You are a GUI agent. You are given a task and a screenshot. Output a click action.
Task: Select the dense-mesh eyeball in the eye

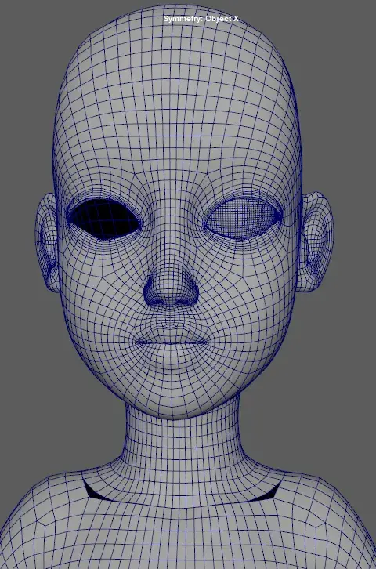(242, 218)
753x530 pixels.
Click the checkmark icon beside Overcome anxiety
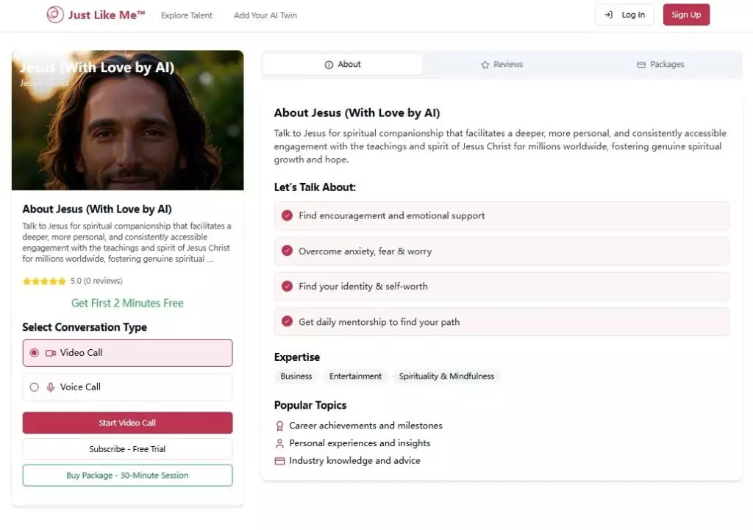pyautogui.click(x=288, y=251)
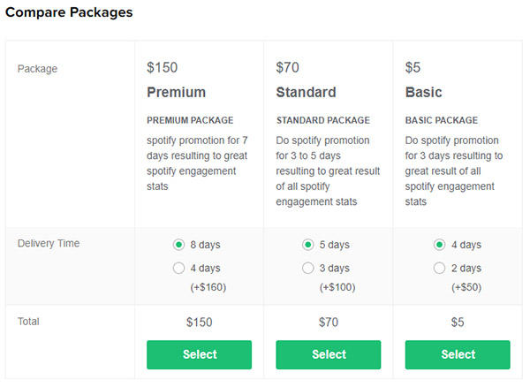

◆ ◆ ◆ ◆ ◆ ◆ ◆

WORK TO COMPLETE: Take the whole listing above and copy it exactly. Pictures do not go into the copy.

ANSWER BOX:
You are a GUI agent. You are given a task and a screenshot. Output a click action.
Task: Select the dense-mesh eyeball in the eye

(242, 218)
753x530 pixels.
Click the checkmark icon beside Overcome anxiety
pyautogui.click(x=288, y=251)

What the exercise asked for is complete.